The HTTP POST search request and the results response HTTP body are both be JSON payloads. See the following documents for details on the format:

These additional documents are normative for this specification.

Reserved keys and extensions

The API reserves for its use JSON object keys which begin with an underscore "_" or a dash "-".

Keys that start with a dash "-" are reserved for use in the logic object, and MUST NOT be used when defining new keys for components or extensions. For example "-AND", which means that "AND" cannot be used as a key anywhere else in the API.

The API defined structure allows for clients or servers to define their own proprietary extensions as they see fit, by prefixing JSON object keys with an underscore "_".

A server MAY include additional information about a record or summary information about the collection of records which are not defined by a component. A non-standard or proprietary component can be included by prefixing the given component name with an underscore, for example _mySpecialComponent. This provides flexibility for both the client AND server to evolve independently, but still remain compliant and interoperable. Further, diverse nodes have different levels of comfort and permissions to share data, and this standard does not impose sharing policy decisions, as it is a matter of that implementing nodes internal policy.

There is an expectation that non-standard or propritary components, if they gain usage, will look to become part of the standard set of components offered by GA4GH Discovery. Enabling groups to develop their own compliant extensions (as components) to the specification, allows new elements to be built rapidly without a need for general consensus, and facilitates encouraging usage by demonstrating utility and use case.

A client and a server may have a special relationship where they want to allow additional information to be searched on, which doesn't require any authentication. The maintainers of the client and the server may agree on new components, but must prefix the component names with underscores.

The server MUST NOT prefix all the fields of non-standard component (or any components) with an underscore, as it is assumed that any JSON data that is a descendant of a key which is prefixed with an underscore is also non-standard.
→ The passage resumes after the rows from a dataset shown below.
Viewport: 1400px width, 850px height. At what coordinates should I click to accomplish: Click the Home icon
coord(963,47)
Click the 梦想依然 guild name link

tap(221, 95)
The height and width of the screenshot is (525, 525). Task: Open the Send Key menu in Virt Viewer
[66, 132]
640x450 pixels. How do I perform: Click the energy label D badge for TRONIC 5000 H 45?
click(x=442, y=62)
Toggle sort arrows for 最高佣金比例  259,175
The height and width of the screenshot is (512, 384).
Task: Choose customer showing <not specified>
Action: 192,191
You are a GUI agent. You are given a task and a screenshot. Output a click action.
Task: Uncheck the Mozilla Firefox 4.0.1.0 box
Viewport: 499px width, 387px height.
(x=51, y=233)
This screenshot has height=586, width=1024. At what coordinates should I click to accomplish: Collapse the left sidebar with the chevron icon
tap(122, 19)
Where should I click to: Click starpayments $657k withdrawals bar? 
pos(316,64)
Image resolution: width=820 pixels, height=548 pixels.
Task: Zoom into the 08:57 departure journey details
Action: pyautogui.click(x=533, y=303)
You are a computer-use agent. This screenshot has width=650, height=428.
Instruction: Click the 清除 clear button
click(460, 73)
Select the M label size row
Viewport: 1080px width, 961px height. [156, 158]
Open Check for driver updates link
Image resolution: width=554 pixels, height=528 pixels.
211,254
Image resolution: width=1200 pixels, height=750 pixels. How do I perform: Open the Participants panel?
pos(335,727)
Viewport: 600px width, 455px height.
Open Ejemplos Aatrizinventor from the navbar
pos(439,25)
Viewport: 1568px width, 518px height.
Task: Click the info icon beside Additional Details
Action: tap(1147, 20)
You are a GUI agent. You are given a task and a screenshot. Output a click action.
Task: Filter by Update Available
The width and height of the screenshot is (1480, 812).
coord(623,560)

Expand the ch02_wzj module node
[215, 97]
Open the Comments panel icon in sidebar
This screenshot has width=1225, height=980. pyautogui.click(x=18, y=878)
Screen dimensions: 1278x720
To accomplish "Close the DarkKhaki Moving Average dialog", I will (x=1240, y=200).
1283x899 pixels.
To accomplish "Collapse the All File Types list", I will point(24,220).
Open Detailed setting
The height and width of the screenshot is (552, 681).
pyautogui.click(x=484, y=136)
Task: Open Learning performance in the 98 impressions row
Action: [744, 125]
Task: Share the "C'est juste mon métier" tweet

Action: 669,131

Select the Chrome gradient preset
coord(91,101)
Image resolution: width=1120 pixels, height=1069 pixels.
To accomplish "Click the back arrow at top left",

It is RECOMMENDED that a JSON Schema be supplied for a non-standard or proprietary component to formally define the expectations, which may later be added to a repository of official GA4GH components, should the component be seen as useful by the community.

It is RECOMMENDED that non-standard or proprietary component names use organisational prefixes (after the use of an underscore) in order to avoid potential name clashes at a later point. Fully fledged components may also need to have their names use an organisational prefix.

Example usage

These example constructs are based on use-cases from the driver projects and their feedback: examples

The linked example usage document is included as an informative reference.

Acknowledgments

This generalized standard was inspired, adapted, and built up from existing work by:

  • Global Alliance for Genomics and Health Discovery Search API team
  • Requirements, design, brainstorming, and ideas gathered from the GA4GH driver project community, summerized.
  • Orion Buske (@buske) and Ben Hutton (@relequestual) - MME V2 Proposal
  • Ben Hutton's (@relequestual) GA4GH Search API component based architecture proposal
  • GePh-Query API ("Jeff") by Anthony J. Brookes and his team at the Cafe Variome discovery platform
  • The merging of concepts, content, and building of first draft by Harindra Arachchi, François Schiettecatte
  • The Matchmaker Exchange APIs @github

Thanks to all contributors

Matchmaker Exchange

This standard is deeply informed by the Matchmaker Exchange (MME) API, both in lessons learned during development and in the operation of this API in practice.